## What needs to be done
Of all the entries below, only the lines from the one with "Click the 페이스(/km) column header" up to and including the one with "Open the hamburger main menu" are to be duplicated exactly.

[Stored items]
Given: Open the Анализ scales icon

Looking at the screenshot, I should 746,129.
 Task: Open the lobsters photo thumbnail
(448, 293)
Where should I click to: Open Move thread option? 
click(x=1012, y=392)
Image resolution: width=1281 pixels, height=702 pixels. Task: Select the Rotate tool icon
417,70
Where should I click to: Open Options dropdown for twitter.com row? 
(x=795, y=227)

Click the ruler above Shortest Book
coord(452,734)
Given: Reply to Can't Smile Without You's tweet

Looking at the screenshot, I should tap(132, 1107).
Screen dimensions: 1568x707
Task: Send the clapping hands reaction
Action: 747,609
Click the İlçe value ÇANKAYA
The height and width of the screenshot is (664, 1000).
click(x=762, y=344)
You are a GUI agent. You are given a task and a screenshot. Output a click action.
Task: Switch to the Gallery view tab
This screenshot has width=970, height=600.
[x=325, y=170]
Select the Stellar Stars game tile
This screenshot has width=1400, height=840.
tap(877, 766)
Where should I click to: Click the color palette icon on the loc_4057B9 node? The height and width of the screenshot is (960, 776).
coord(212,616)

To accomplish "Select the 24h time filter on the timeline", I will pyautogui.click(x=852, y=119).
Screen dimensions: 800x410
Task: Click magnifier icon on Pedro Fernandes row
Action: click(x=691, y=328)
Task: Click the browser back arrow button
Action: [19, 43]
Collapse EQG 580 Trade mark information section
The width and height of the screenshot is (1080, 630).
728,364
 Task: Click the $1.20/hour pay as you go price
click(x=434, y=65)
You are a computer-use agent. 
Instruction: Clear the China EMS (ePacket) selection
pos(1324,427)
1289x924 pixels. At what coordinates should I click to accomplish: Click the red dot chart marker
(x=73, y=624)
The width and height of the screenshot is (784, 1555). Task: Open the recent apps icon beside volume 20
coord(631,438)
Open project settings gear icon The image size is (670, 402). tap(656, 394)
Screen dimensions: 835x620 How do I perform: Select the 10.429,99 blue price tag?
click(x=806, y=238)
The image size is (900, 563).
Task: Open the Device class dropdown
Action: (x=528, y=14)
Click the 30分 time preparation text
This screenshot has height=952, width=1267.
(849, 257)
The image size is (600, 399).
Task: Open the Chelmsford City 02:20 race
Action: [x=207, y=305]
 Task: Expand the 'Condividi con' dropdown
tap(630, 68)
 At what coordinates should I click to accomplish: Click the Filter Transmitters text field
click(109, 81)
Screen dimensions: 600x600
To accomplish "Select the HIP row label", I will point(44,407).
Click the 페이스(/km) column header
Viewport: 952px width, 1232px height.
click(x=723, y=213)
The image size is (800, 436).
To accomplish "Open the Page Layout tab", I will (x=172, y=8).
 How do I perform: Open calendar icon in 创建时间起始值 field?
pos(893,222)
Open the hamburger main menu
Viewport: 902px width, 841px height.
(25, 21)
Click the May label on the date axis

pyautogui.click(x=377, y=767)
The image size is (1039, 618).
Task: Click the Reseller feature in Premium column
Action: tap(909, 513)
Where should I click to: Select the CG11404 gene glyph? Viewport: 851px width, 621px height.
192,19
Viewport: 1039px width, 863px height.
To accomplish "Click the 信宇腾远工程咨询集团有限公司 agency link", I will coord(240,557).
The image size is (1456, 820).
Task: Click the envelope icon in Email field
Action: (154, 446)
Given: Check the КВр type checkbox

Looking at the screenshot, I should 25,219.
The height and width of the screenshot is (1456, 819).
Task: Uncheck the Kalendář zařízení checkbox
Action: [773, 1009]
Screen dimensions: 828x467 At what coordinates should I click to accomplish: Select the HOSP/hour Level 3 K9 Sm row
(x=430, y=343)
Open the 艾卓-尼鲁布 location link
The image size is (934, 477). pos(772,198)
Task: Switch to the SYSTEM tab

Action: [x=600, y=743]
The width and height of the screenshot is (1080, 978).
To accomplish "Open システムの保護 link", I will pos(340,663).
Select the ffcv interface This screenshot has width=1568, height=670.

## Exercise result
Click the 페이스(/km) column header
Viewport: 952px width, 1232px height.
click(x=723, y=213)
The image size is (800, 436).
To accomplish "Open the Page Layout tab", I will (x=172, y=8).
 How do I perform: Open calendar icon in 创建时间起始值 field?
pos(893,222)
Open the hamburger main menu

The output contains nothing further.